Gefiederte Delphine

Ein Läufer sei der Lyriker, meint Moderator Florian Vetsch, und ja: Man sieht das Levin Westermann bei der morgendlichen Lesung auch durchaus an. Überpräsent sind die leuchtenden Laufschuhe unter dem Tisch, aber es gibt hier keinen Bruch zwischen Körper und Wort. Das Laufen nämlich, so stellt sich im Gespräch heraus, ist die Grundlage von Westermanns Lyrik. Im Laufen, am Fuss des Jura, filtern sich ihm die Textstellen heraus, die im Gedächtnis bleiben, die fremden wie die eigenen; im Durchgang durch die Natur zeigt sich dem Lyriker die Zeit als formatives Element. (Und durch diesen Duchgang angeheizt wurde es metaphorisch dann doch einmal wild, als Vetsch in Westermanns «Exerzitien der Krähen» «gefiederte Delphine» zu entdecken hoffte.)

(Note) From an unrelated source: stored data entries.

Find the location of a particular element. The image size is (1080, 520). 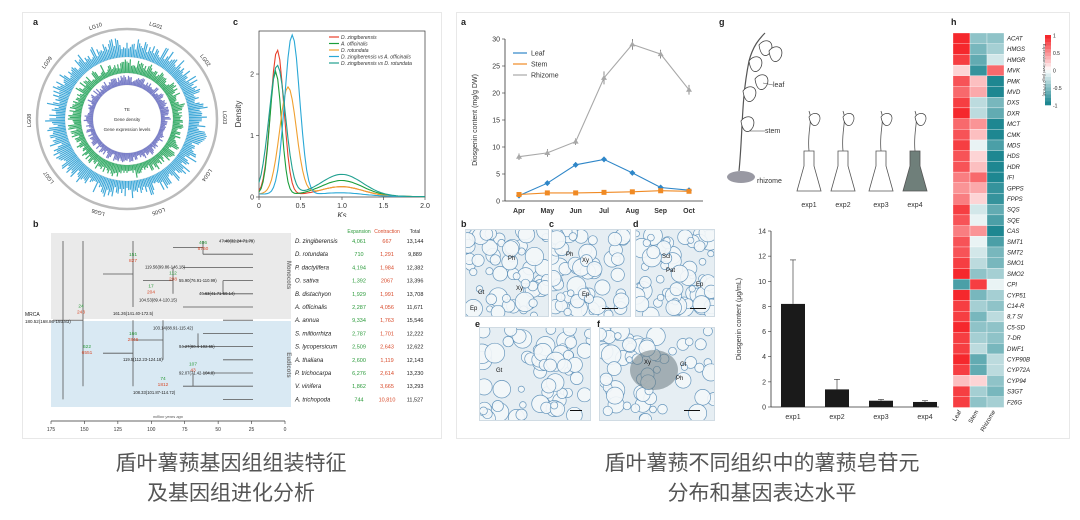

heat-row-label-4: PMK is located at coordinates (1014, 82).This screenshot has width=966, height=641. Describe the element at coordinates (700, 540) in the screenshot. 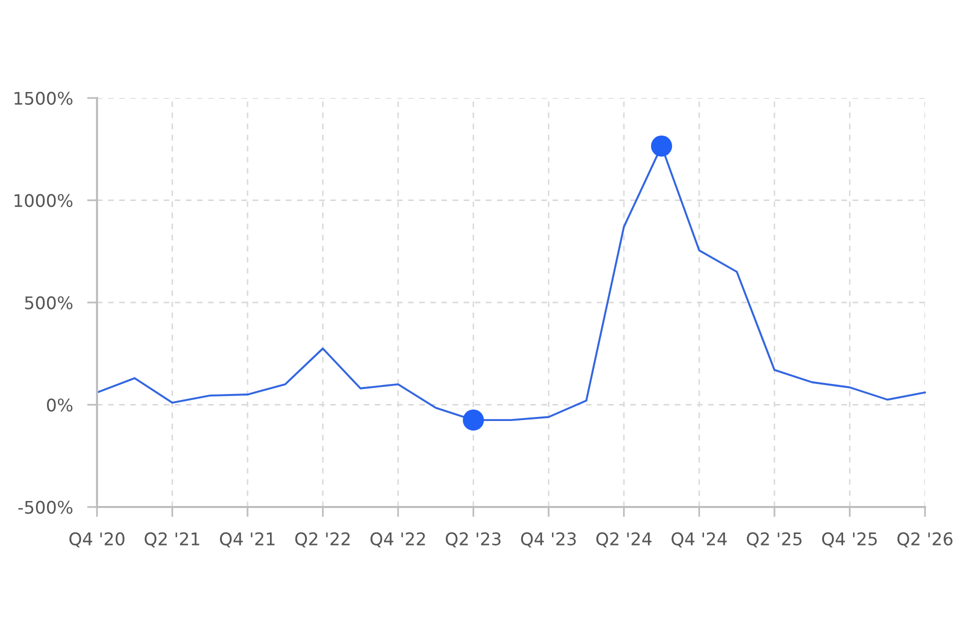

I see `x-tick-label: Q4 '24` at that location. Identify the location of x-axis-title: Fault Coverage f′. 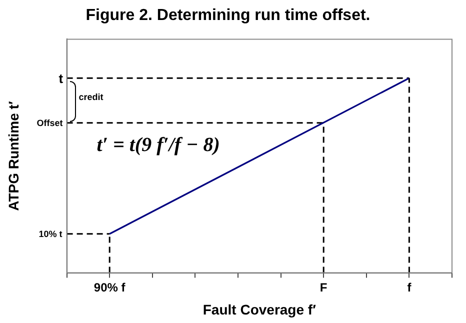
(260, 310).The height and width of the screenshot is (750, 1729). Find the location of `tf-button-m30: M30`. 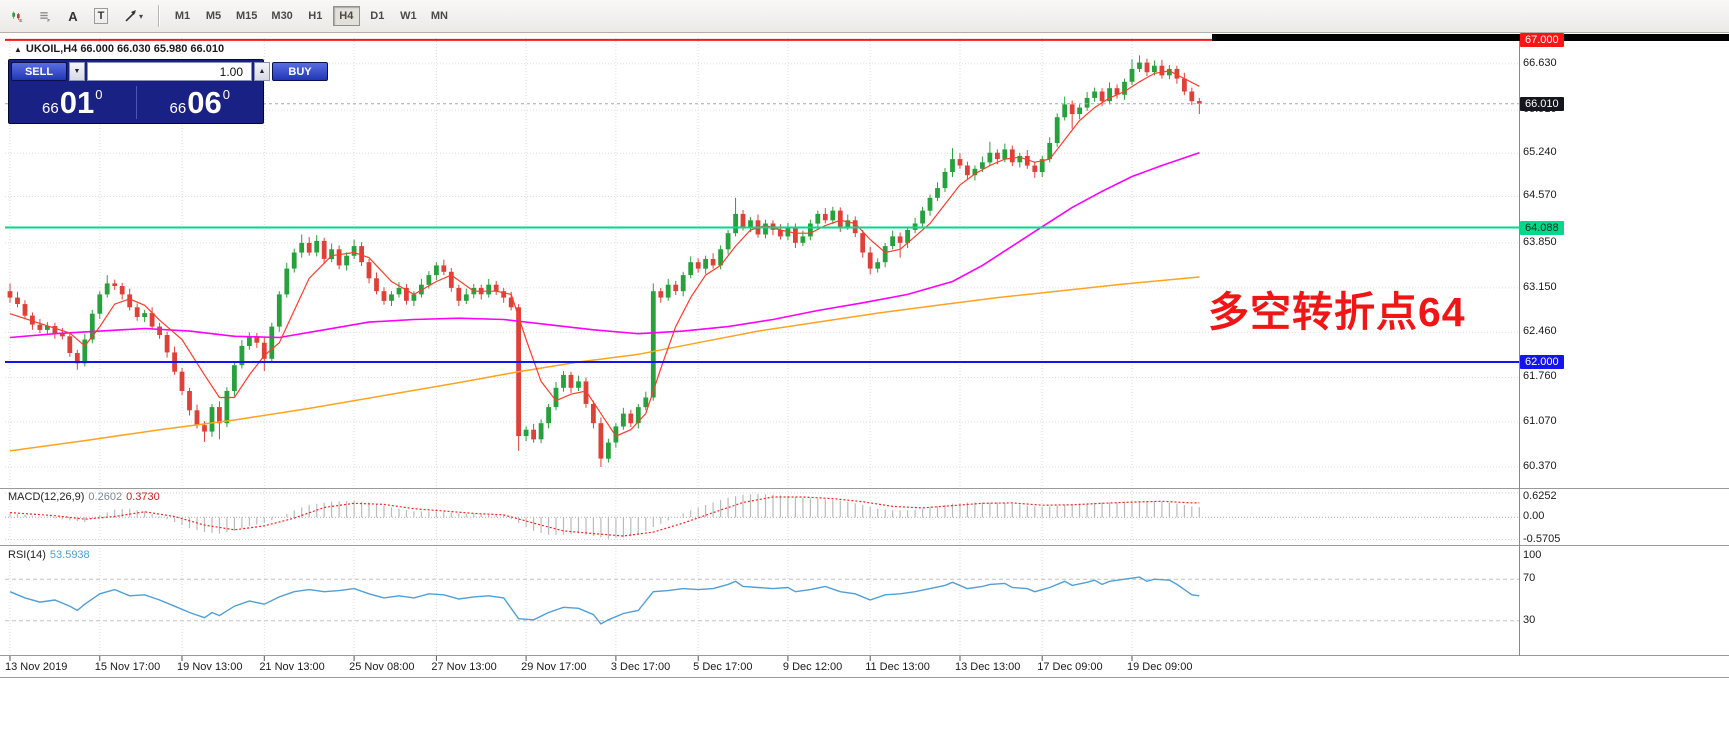

tf-button-m30: M30 is located at coordinates (282, 16).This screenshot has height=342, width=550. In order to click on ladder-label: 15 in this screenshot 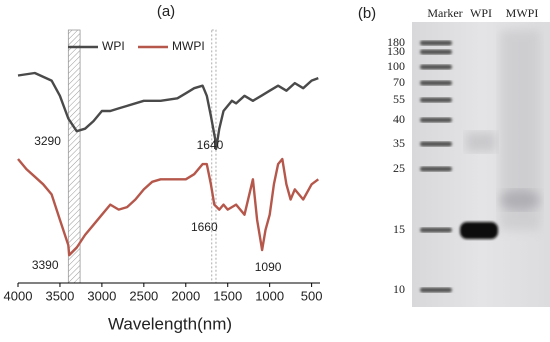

Die divergenten Konzeptionen von Zeit – zehn an der Zahl – bilden das Gerüst des Tschechow-Zyklus, den Westermann in Solothurn liest und der sich in seinem Gedichtband 3511 Zwetajewa findet, den das «Buchjahr» im vergangenen Jahr bereits extensiv besprochen hat. Zeit ist ihm der Prüfstein des Literarischen; Literatur, so führt er aus, vermag «die Grenzen der Zeit in einem Gespräch zu überschreiten» – ganz konkret die Grenzen zwischen einem in Biel ansässigen Autor der Gegenwart und einer 1941 in Jelabuga in den Freitod gegangenen Lyrikerin, deren Sätze den Kern des dritten Teils des Buches bilden. Dass die Kritik bemängelte, neben Zwetjewas Prosa kämen «die daran angelagerten Textpartien des Autors kaum zur Geltung», will Westermann so nicht gelten lassen. Für ihn ist Dichtung keine Frage von Erfindung, sondern eben von «Verdichtung»: Die vergangenen Stimmen mit der eigenen zu verweben, darum geht es – und eben hierin wird die Lyrik dann eben auch zur Trauerrede, zum Dokument eines die Zeit überdauernden Bewusstseins. Der Gehalt von Westermanns Texten ist, schön ist das formuliert, der des «Palimpsestes»: unsere eigene kurzlebige Existenz vor dem Hintergrund einer Landschaft, die immer gleich bleibt.